### Material provided
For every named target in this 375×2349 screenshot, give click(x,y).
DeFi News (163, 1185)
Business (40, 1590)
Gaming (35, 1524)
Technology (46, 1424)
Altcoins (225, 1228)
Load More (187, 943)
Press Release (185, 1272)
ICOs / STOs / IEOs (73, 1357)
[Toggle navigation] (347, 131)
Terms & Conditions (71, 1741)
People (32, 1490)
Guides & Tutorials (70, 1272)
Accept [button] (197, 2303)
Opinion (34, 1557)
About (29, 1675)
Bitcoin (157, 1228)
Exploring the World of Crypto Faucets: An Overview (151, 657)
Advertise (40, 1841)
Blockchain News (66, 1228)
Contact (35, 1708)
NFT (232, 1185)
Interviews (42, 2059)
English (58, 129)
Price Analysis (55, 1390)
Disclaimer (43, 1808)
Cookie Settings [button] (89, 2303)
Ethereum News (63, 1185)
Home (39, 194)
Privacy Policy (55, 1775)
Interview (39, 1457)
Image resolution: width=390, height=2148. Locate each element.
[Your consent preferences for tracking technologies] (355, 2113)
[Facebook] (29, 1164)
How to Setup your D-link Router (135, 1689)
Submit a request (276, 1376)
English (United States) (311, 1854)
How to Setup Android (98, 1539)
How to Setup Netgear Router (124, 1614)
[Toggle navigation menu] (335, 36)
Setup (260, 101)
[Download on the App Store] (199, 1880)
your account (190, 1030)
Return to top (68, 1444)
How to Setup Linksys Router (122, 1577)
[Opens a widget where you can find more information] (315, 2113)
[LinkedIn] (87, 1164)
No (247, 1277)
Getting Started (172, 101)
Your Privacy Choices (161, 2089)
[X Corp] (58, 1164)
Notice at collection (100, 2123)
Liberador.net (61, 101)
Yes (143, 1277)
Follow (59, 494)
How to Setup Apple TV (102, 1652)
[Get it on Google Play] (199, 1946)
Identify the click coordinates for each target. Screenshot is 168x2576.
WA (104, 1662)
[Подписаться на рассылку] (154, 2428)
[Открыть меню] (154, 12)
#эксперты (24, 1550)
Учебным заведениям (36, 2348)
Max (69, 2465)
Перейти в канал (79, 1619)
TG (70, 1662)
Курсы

### Task goal
Once more, write out all the data exactly.

### Answer below
For every named target in this 375×2349 screenshot, give click(x,y).
DeFi News (163, 1185)
Business (40, 1590)
Gaming (35, 1524)
Technology (46, 1424)
Altcoins (225, 1228)
Load More (187, 943)
Press Release (185, 1272)
ICOs / STOs / IEOs (73, 1357)
[Toggle navigation] (347, 131)
Terms & Conditions (71, 1741)
People (32, 1490)
Guides & Tutorials (70, 1272)
Accept [button] (197, 2303)
Opinion (34, 1557)
About (29, 1675)
Bitcoin (157, 1228)
Exploring the World of Crypto Faucets: An Overview (151, 657)
Advertise (40, 1841)
Blockchain News (66, 1228)
Contact (35, 1708)
NFT (232, 1185)
Interviews (42, 2059)
English (58, 129)
Price Analysis (55, 1390)
Disclaimer (43, 1808)
Cookie Settings [button] (89, 2303)
Ethereum News (63, 1185)
Home (39, 194)
Privacy Policy (55, 1775)
Interview (39, 1457)
Image resolution: width=390, height=2148. Locate each element.
[Your consent preferences for tracking technologies] (355, 2113)
[Facebook] (29, 1164)
How to Setup your D-link Router (135, 1689)
Submit a request (276, 1376)
English (United States) (311, 1854)
How to Setup Android (98, 1539)
How to Setup Netgear Router (124, 1614)
[Toggle navigation menu] (335, 36)
Setup (260, 101)
[Download on the App Store] (199, 1880)
your account (190, 1030)
Return to top (68, 1444)
How to Setup Linksys Router (122, 1577)
[Opens a widget where you can find more information] (315, 2113)
[LinkedIn] (87, 1164)
No (247, 1277)
Getting Started (172, 101)
Your Privacy Choices (161, 2089)
[X Corp] (58, 1164)
Notice at collection (100, 2123)
Liberador.net (61, 101)
Yes (143, 1277)
Follow (59, 494)
How to Setup Apple TV (102, 1652)
[Get it on Google Play] (199, 1946)
Identify the click coordinates for each target. Screenshot is 168x2576.
WA (104, 1662)
[Подписаться на рассылку] (154, 2428)
[Открыть меню] (154, 12)
#эксперты (24, 1550)
Учебным заведениям (36, 2348)
Max (69, 2465)
Перейти в канал (79, 1619)
TG (70, 1662)
Курсы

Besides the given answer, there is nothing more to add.